Exercise task ->
Substitute "menu icon" for "hamburger icon" in the rows, covering everything from the line that contains "Open options for today's 新对话 chat" down to the line that contains "will click(x=212, y=258).", and give those lines again with all else unchanged.

Records from a data collection ->
:::::
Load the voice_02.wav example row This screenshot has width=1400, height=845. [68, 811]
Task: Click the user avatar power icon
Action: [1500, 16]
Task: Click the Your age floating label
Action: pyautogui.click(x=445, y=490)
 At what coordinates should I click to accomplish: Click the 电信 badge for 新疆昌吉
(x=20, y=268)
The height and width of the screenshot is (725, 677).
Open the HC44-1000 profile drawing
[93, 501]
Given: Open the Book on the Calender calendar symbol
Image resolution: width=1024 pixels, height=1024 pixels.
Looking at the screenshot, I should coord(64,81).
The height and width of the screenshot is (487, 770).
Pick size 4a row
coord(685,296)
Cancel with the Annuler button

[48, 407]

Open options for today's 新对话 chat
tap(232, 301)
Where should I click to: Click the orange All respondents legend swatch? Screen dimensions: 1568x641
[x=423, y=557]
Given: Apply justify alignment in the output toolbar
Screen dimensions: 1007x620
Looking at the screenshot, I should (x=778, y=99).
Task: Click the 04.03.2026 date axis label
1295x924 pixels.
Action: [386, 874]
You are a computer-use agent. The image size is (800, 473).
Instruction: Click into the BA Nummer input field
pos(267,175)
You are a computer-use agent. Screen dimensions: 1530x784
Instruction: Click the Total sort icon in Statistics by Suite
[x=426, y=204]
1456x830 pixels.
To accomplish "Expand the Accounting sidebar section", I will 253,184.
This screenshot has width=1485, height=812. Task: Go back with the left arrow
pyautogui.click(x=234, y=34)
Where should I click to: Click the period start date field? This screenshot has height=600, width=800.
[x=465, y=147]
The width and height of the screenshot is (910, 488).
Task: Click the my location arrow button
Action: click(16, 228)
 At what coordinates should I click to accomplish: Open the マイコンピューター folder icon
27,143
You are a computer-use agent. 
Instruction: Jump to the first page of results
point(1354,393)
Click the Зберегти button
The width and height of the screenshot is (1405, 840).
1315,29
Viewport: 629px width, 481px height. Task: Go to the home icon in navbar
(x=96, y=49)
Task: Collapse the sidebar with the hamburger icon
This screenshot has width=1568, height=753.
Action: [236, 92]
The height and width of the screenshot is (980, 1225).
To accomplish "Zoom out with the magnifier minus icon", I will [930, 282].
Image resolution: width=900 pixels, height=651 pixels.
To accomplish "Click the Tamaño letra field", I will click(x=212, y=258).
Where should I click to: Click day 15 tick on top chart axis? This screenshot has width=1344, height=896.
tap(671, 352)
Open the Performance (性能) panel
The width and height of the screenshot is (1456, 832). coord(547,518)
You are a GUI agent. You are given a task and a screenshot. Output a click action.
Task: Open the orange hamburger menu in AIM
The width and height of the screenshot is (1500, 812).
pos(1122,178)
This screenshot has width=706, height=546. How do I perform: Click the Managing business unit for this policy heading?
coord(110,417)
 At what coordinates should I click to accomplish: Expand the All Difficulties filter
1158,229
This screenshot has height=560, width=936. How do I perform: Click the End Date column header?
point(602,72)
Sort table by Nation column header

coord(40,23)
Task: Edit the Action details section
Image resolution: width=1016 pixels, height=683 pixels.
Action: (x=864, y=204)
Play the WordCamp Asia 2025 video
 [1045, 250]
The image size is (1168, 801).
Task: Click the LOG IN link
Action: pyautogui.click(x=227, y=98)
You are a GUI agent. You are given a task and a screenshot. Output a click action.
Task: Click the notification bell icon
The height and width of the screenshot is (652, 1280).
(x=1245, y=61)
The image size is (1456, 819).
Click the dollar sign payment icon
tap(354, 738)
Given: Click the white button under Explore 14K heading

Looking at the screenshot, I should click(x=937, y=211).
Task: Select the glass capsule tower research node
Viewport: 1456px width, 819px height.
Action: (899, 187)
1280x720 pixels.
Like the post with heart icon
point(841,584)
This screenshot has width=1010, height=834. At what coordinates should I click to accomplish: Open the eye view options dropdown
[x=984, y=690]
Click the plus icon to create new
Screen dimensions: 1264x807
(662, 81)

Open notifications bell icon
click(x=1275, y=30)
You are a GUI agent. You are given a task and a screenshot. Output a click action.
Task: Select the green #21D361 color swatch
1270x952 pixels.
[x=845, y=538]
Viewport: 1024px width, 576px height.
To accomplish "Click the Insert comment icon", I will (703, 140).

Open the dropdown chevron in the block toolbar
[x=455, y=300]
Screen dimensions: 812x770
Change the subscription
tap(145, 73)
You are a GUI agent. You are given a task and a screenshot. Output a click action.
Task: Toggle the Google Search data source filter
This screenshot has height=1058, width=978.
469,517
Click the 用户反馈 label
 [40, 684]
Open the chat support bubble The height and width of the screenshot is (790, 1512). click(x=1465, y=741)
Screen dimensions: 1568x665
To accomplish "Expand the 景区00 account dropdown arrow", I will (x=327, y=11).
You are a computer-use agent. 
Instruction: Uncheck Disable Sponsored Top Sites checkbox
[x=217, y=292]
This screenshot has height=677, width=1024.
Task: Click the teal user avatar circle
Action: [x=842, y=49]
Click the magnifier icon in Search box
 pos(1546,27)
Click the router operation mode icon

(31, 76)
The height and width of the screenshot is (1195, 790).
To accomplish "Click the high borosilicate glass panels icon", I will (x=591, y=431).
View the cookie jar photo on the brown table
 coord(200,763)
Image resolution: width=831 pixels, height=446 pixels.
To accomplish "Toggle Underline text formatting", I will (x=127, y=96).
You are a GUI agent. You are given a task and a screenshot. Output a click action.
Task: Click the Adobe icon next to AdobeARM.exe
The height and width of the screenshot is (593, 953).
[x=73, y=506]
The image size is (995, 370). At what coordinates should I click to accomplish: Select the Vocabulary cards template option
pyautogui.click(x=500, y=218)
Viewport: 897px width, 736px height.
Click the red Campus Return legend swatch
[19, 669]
:::::
Output of the exercise ->
Open options for today's 新对话 chat
tap(232, 301)
Where should I click to: Click the orange All respondents legend swatch? Screen dimensions: 1568x641
[x=423, y=557]
Given: Apply justify alignment in the output toolbar
Screen dimensions: 1007x620
Looking at the screenshot, I should (x=778, y=99).
Task: Click the 04.03.2026 date axis label
1295x924 pixels.
Action: [386, 874]
You are a computer-use agent. The image size is (800, 473).
Instruction: Click into the BA Nummer input field
pos(267,175)
You are a computer-use agent. Screen dimensions: 1530x784
Instruction: Click the Total sort icon in Statistics by Suite
[x=426, y=204]
1456x830 pixels.
To accomplish "Expand the Accounting sidebar section", I will 253,184.
This screenshot has width=1485, height=812. Task: Go back with the left arrow
pyautogui.click(x=234, y=34)
Where should I click to: Click the period start date field? This screenshot has height=600, width=800.
[x=465, y=147]
The width and height of the screenshot is (910, 488).
Task: Click the my location arrow button
Action: click(16, 228)
 At what coordinates should I click to accomplish: Open the マイコンピューター folder icon
27,143
You are a computer-use agent. 
Instruction: Jump to the first page of results
point(1354,393)
Click the Зберегти button
The width and height of the screenshot is (1405, 840).
1315,29
Viewport: 629px width, 481px height. Task: Go to the home icon in navbar
(x=96, y=49)
Task: Collapse the sidebar with the menu icon
This screenshot has width=1568, height=753.
Action: [236, 92]
The height and width of the screenshot is (980, 1225).
To accomplish "Zoom out with the magnifier minus icon", I will [930, 282].
Image resolution: width=900 pixels, height=651 pixels.
To accomplish "Click the Tamaño letra field", I will click(x=212, y=258).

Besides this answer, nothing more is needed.